A study conducted at the Gerald P. Murphy Cancer Foundation compared 
the medical histories, ages and causes of death in 119 long-lived 
rottweilers with a longevity of at least 13 years with 186 
rottweilers with a normal longevity of about 9 years. The study 
was published in the December issue of the journal Aging Cell.

"Like women, female dogs in our study had a distinct survival 
advantage over males," said the lead researcher David J. Waters, 
associate director of Purdue University's Center on Aging and the 
Life Course and a professor in the Department of Clinical Sciences. 
"But taking away ovaries during the first four years of life 
completely erased the female survival advantage.

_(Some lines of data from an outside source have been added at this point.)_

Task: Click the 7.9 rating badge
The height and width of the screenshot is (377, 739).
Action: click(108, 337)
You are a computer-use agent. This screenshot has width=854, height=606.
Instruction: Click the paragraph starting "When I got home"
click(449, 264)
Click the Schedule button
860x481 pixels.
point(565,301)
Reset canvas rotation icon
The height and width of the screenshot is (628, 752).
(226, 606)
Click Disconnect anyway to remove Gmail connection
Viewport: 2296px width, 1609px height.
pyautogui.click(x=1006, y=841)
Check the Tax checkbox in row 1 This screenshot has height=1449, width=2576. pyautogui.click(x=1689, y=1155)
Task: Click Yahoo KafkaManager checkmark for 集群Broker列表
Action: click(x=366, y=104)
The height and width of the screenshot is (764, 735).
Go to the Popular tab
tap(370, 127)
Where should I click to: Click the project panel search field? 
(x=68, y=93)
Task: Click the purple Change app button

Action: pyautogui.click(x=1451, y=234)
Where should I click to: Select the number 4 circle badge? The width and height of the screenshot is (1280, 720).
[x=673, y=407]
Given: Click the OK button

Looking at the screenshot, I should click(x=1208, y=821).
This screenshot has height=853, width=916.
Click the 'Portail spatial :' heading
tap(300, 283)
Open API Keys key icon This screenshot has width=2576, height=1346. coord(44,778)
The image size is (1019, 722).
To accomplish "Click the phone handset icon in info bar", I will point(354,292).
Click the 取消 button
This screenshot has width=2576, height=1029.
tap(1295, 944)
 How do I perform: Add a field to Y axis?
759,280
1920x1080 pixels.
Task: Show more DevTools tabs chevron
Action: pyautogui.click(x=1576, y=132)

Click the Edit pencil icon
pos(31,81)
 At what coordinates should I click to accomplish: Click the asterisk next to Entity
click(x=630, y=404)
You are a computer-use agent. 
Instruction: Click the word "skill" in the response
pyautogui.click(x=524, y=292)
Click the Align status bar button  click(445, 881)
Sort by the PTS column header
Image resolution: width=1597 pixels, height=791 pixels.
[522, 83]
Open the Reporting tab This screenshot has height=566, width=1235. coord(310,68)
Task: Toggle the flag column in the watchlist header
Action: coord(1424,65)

We found that 
female rottweilers that kept their ovaries for at least six years 
were four times more likely to reach exceptional longevity compared 
to females who had the shortest lifetime ovary exposure."

This study's findings are in line with those of a study conducted 
earlier this year at the John Wayne Cancer Institute in Santa Monica, 
Calif., of 29,000 who had hysterectomies because of benign uterine 
disease. Although those women whose ovaries were removed before 
50 years of age were protected against ovarian, uterine and breast 
cancer, increased mortality from other causes was noted compared 
with those who had their ovaries for at least 50 years.

Both studies call into question the automatic removal of the ovaries 
when hysterectomies are performed in dogs and women.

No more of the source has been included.